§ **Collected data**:
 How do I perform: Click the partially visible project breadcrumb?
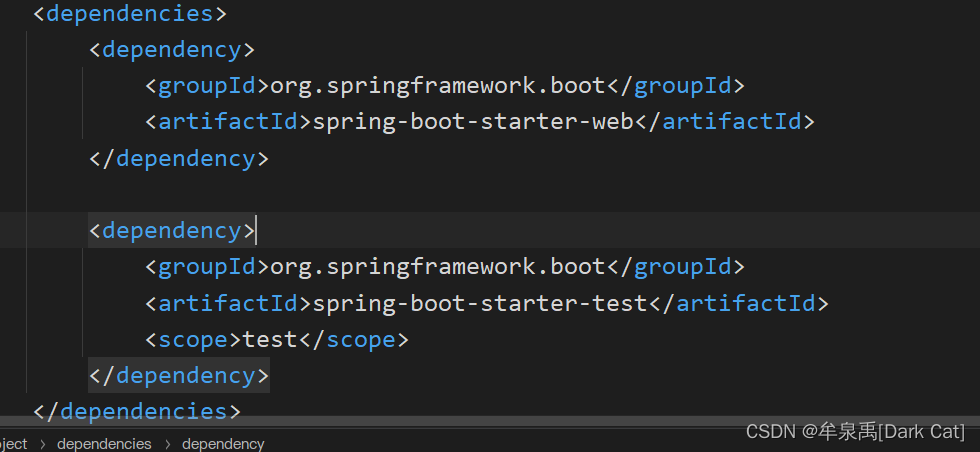14,443
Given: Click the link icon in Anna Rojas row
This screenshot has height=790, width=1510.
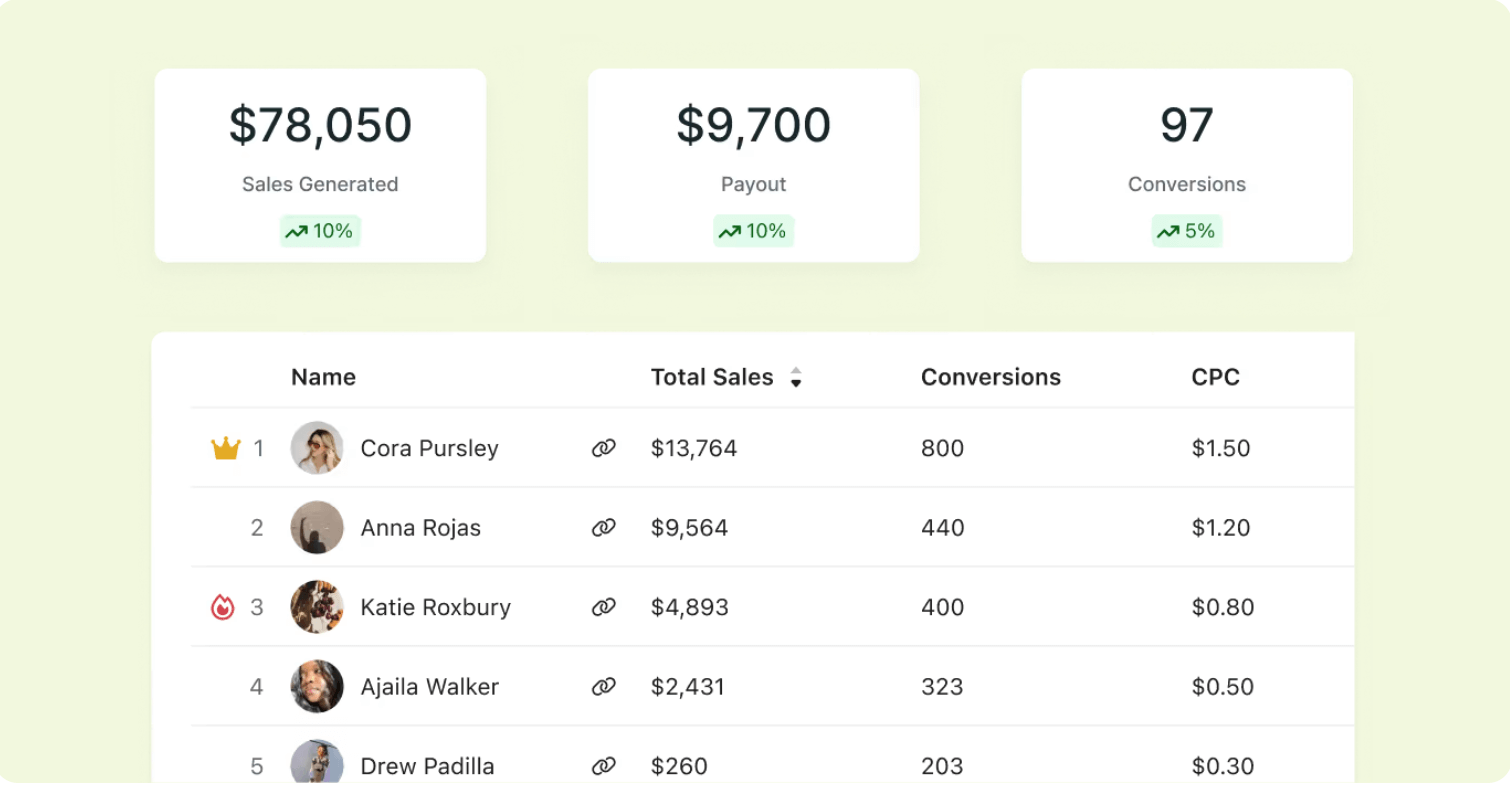Looking at the screenshot, I should [x=603, y=528].
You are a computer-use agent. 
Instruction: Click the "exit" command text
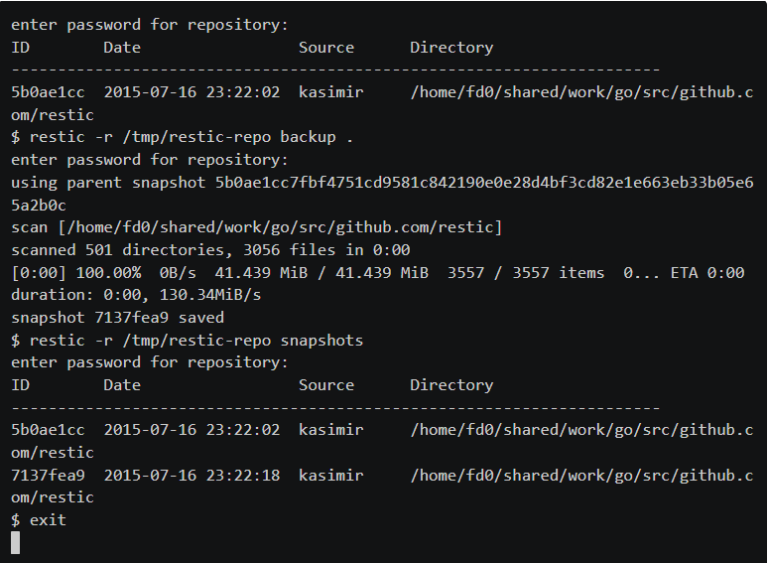[x=47, y=520]
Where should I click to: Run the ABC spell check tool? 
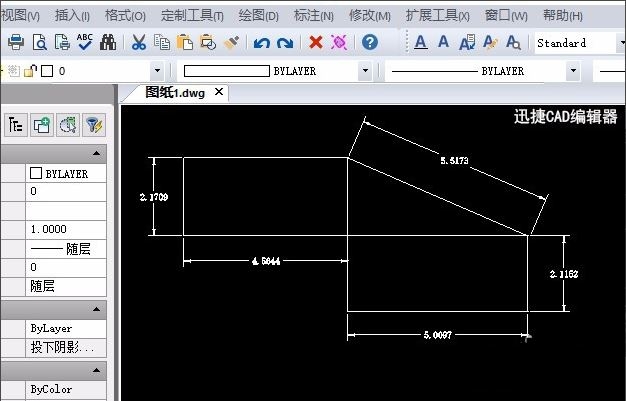[x=85, y=42]
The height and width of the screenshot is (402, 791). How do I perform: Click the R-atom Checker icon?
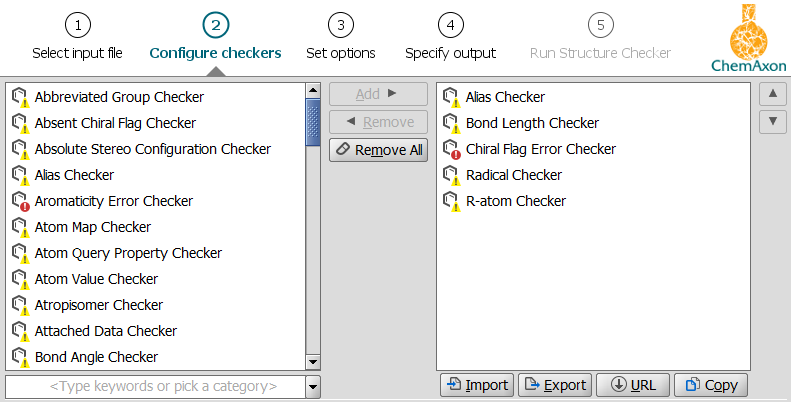(451, 202)
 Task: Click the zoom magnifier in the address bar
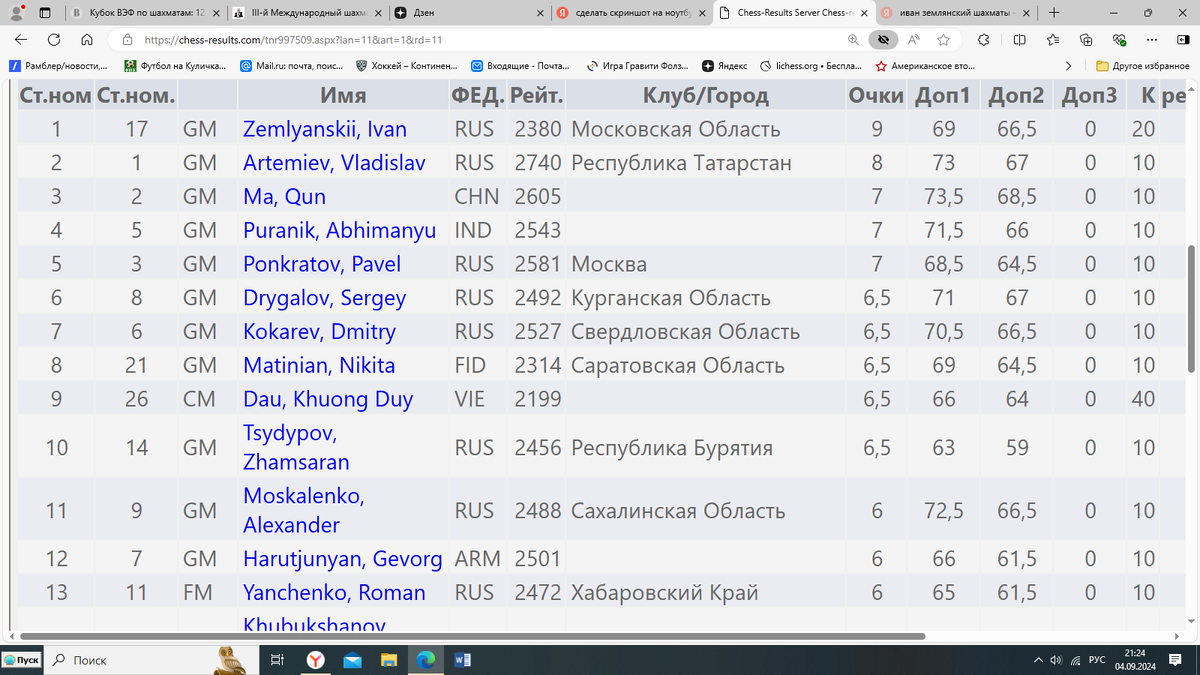[853, 40]
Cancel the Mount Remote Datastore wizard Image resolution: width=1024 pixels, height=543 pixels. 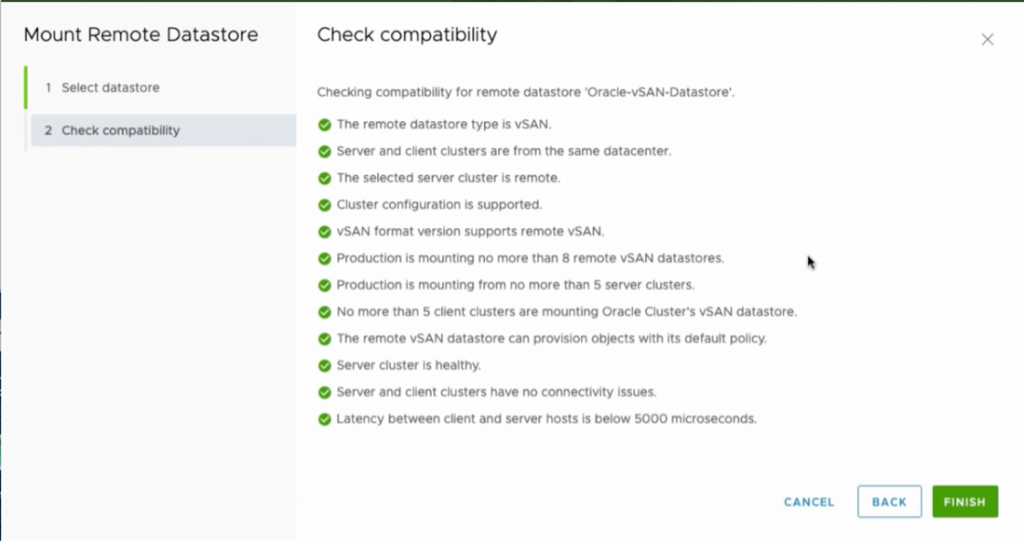pos(809,502)
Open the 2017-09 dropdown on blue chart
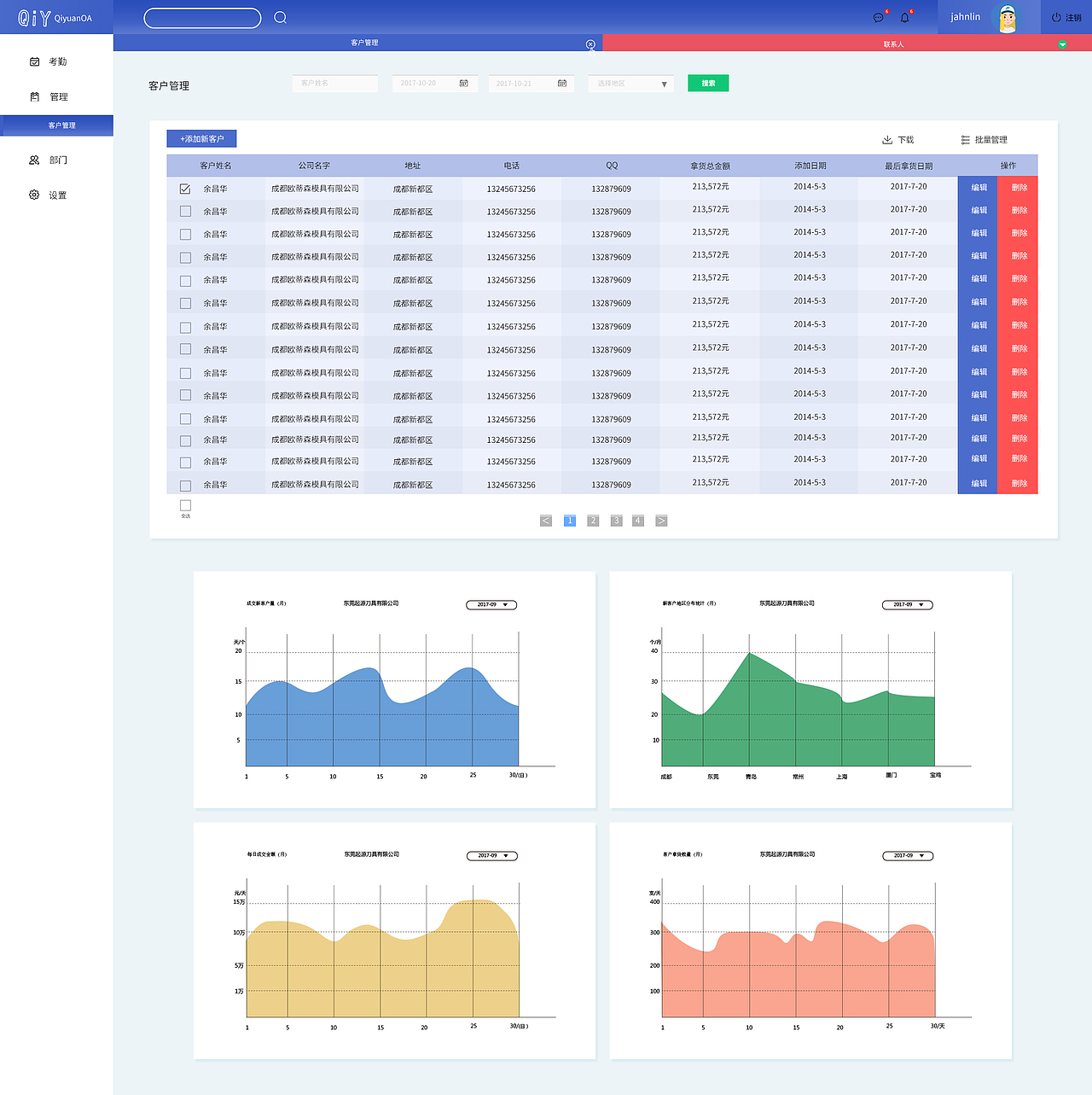1092x1095 pixels. tap(491, 604)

§ **Instructions for the task**: Report every line of the listing above that contains the word "perform".

§ **Correct response**:
 How do I perform: Click the partially visible project breadcrumb?
The height and width of the screenshot is (402, 791). How do I perform: Click the R-atom Checker icon?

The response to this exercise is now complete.